■ TO DO
Copy the lines below exactly, starting at the one with "The image size is (540, 396)." and ending at the one with "You are a computer-use agent. Viewport: 1646px", and leave out any picture.

────────

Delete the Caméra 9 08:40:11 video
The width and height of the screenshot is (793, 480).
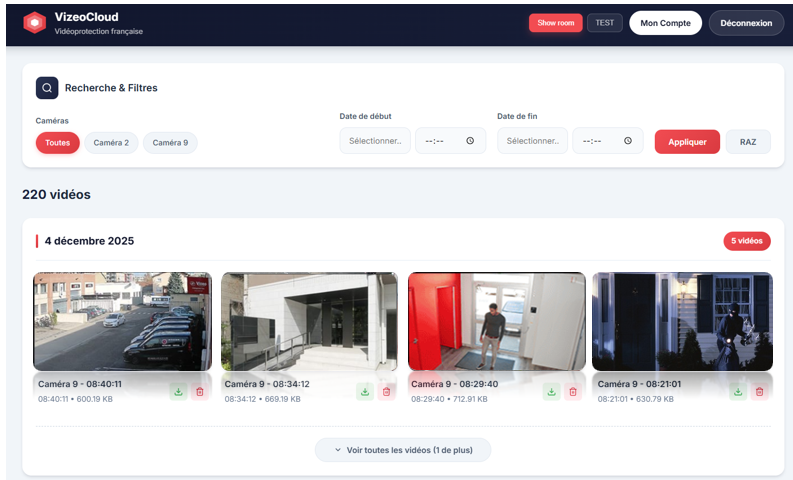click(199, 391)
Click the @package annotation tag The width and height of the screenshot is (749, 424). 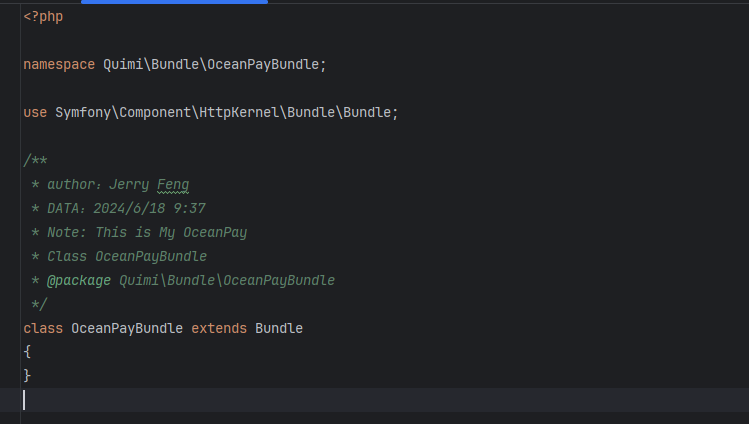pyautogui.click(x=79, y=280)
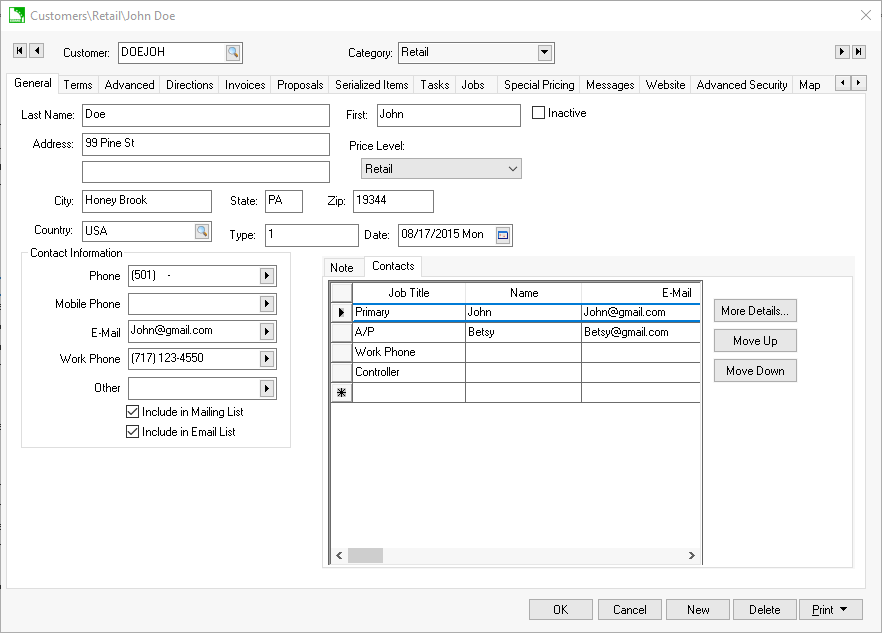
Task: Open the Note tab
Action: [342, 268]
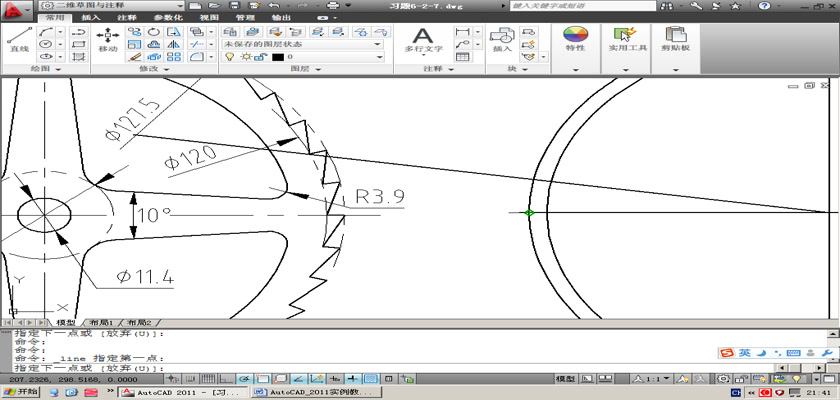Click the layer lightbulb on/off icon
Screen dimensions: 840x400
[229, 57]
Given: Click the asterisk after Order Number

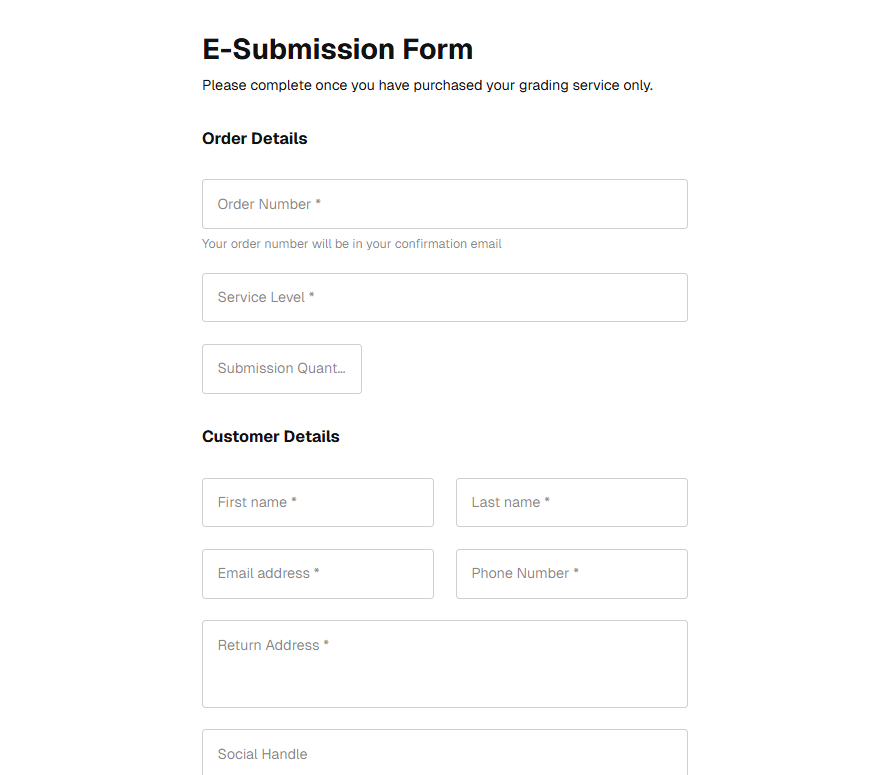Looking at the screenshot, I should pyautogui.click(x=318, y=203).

────────

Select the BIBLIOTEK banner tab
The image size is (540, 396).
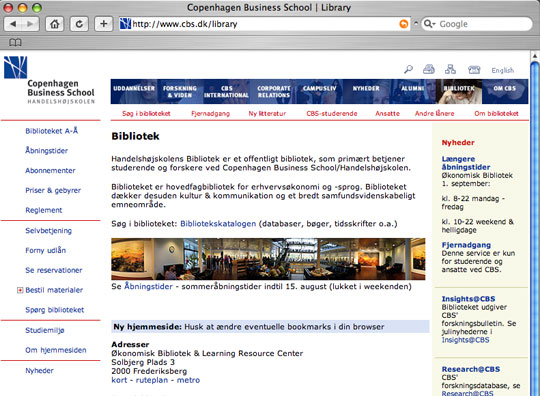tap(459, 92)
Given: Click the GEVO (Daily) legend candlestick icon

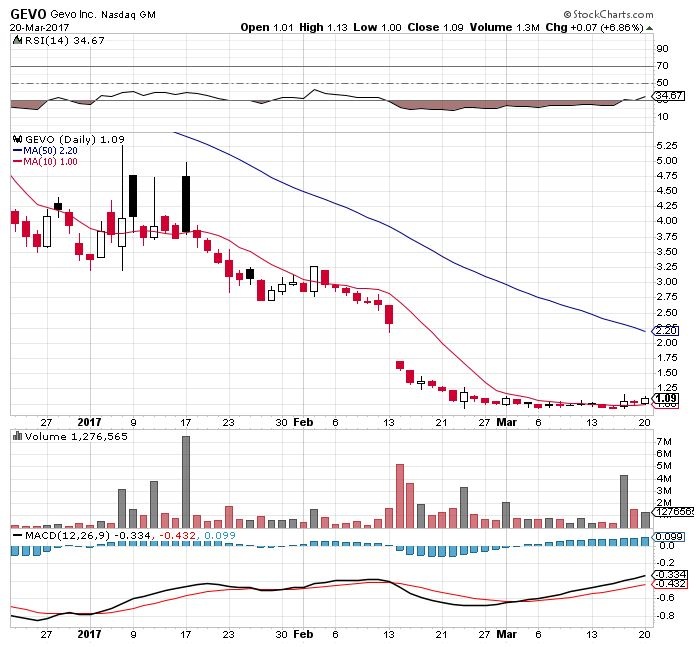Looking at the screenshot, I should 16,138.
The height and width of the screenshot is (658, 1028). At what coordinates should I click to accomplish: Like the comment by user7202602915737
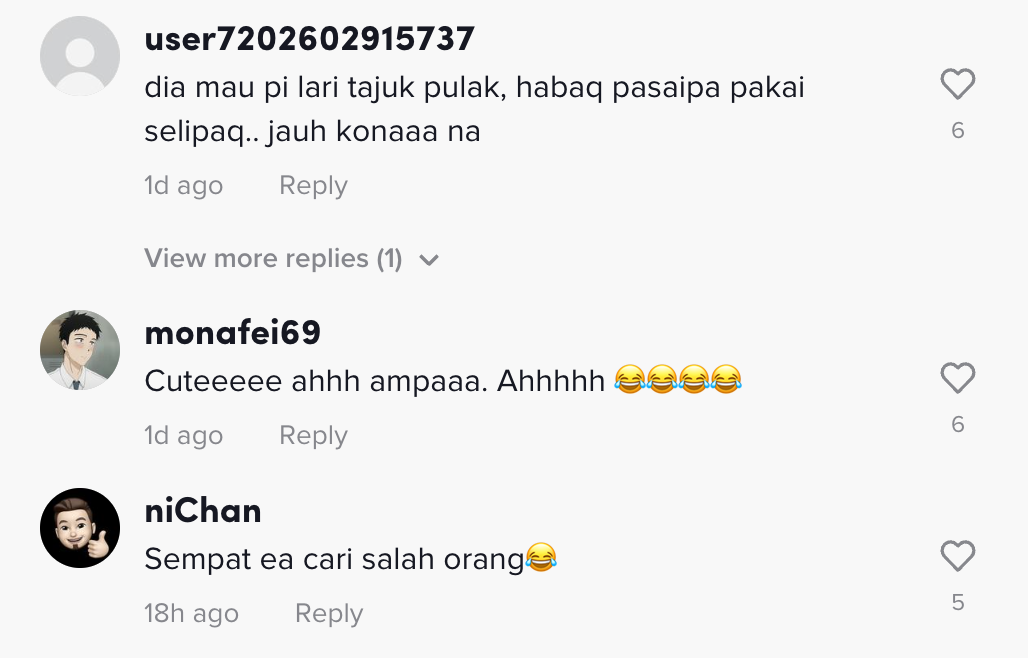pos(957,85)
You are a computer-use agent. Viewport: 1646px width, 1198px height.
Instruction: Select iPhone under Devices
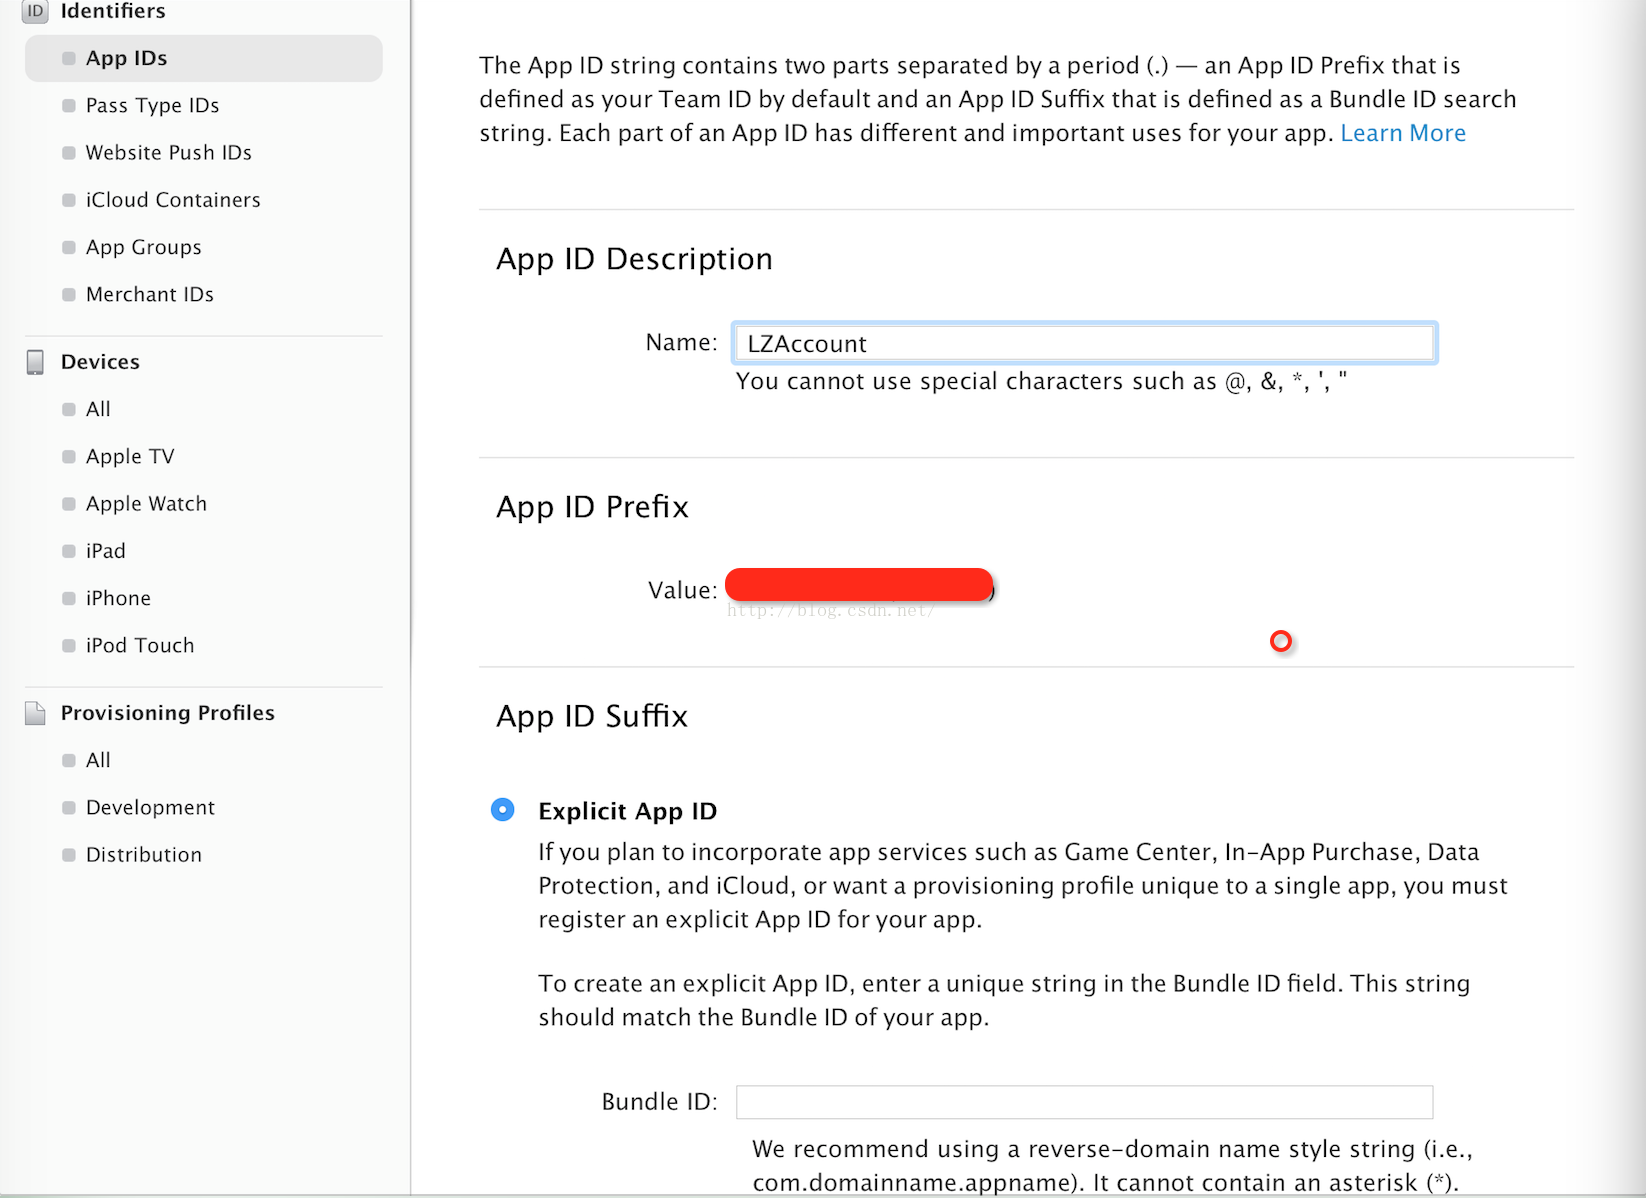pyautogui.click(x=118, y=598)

────────

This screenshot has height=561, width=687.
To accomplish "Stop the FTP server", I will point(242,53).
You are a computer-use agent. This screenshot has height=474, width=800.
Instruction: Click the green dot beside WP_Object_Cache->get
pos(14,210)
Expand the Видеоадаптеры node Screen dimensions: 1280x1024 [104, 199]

────────

■ EXERCISE RESPONSE
The image size is (540, 396).
tap(459, 92)
Given: Click the GEVO (Daily) legend candlestick icon

Looking at the screenshot, I should 16,138.
The height and width of the screenshot is (658, 1028). At what coordinates should I click to accomplish: Like the comment by user7202602915737
pos(957,85)
You are a computer-use agent. Viewport: 1646px width, 1198px height.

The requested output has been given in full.